目前,安全有效的基因递送系统应用于原代树突细胞（dendritic cell,DC）转染尚未见报道,本研究针对原代DC构建基于脂质体的基因递送系统,优化了制备方法以提高原代DC的转染效率。通过共孵育法、乙醇注入法、鱼精蛋白复合法分别制备含不同阳离子脂质的脂质体/siRNA复合物,并以粒径、电位、对基因药物siRNA的包载能力、安全性、稳定性、DC的摄取效率和基因沉默效率为考察指标,评价并筛选出具有高转染效率的基因递送系统。与市售制剂Lipo2000相比,利用共孵育法制备的赖氨酸谷氨酸双油醇酯（OA2）递送系统的DC摄取效率提高约35%,基因沉默效率提高约10倍,且细胞存活率比Lipo2000提高20%,具有良好的DC基因转染效率和体外安全性。本研究为原代DC提供了一种安全有效、制备简单的基因递送载体平台,具有良好的应用前景。

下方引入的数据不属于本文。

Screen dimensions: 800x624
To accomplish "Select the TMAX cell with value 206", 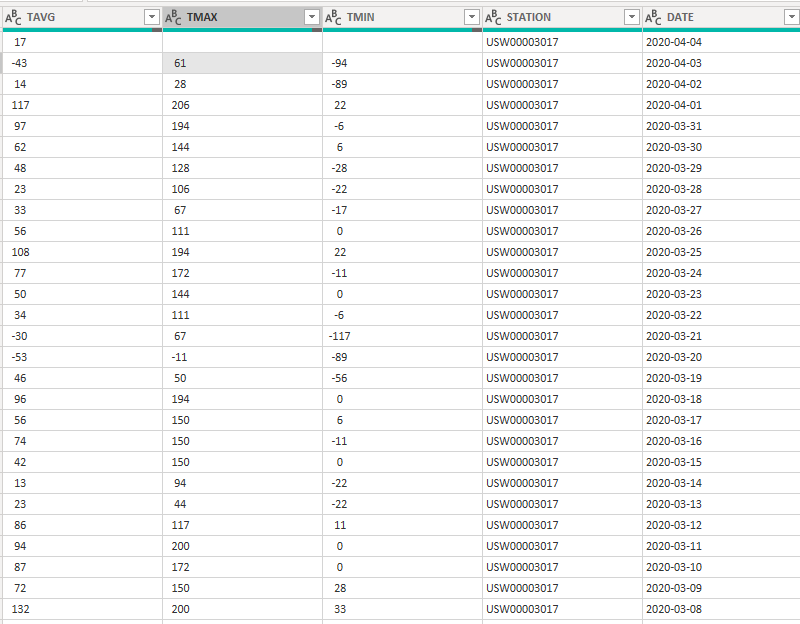I will (180, 105).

Construction and application of gene delivery systems for primary dendritic cells

Nowadays, there is still no mature gene delivery system for safe and effective transfection on primary dendritic cells (DC). Herein, we constructed a liposome-based gene delivery system for primary DCs and optimized the preparation method to improve the transfection efficiency of siRNA on primary DCs. In this study, different methods, including co-incubation method, ethanol injection method, and protamine compound method, were used to prepare liposome/siRNA complexes based on different cationic lipids. Moreover, particle size, zeta potential, siRNA loading capacity, safety, stability, uptake efficiency and gene silencing efficiency of various liposome/siRNA complexes were detected to screen the optimal cationic lipid as well as its preparation method. We demonstrated that the OA2/siRNA delivery system prepared by the co-incubation method exhibited the best safety, uptake efficiency and gene silencing effect, compared to other siRNA delivery systems including the commercial Lipo2000. In summary, we provide a safe and effective gene delivery vector for primary DC cells through simple preparation method, which could also offer a gene delivery platform for other immune cells.